Identification of a novel isoform of mouse dentin matrix protein 1: spatial expression in mineralized tissues.

Dentin matrix protein 1 (Dmp1) is an acidic phosphoprotein first identified by cDNA cloning from a rat tooth library. Northern blot hybridization of a variety of tissues detected Dmp1 mRNAs only in odontoblasts, suggesting that this protein was odontoblast specific. In situ hybridization studies showed expression of Dmp1 in odontoblasts with transient expression in secretory ameloblasts. The purpose of this study was to isolate and characterize a mouse Dmp1 cDNA and determine its spatial expression pattern related to other mineralizing tissues.
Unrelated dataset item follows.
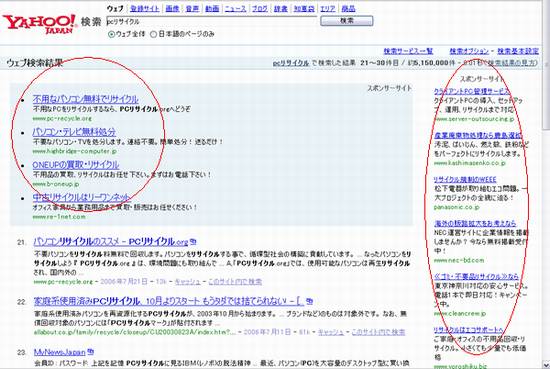The width and height of the screenshot is (550, 369).
Task: Switch to the 画像 search tab
Action: coord(172,8)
A mouse molar cDNA library was screened with a 32P-labeled Dmp1 polymerase chain reaction amplification product in order to isolate a full-length clone. DNA sequence analysis of the largest mouse Dmp1 cDNA (2802 base pairs [bp]) revealed an open reading frame of 1509 nucleotides encoding a 503 amino acid protein with a single polyadenylation signal. Comparison with rat and bovine Dmp1 sequence showed high homology and the identification of a 45 bp (15 amino acid) insert, representing an alternative spliced mRNA. This 45 bp segment was shown to represent a small exon by DNA analysis of a mouse genomic Dmp1 clone. In situ hybridization studies revealed a much broader Dmp1 tissue expression pattern than previously reported. Dmp1 transcripts were detected in the odontoblast and ameloblasts, osteoblasts, and cementoblasts. Our data indicate that Dmp1 is alternatively spliced, and the primary full-length transcript contains a 45 bp insert which is encoded by a small exon. Therefore, Dmp1 is not a tooth-specific protein but rather is expressed in a number of mineralizing tissues including enamel, bone, and cementum.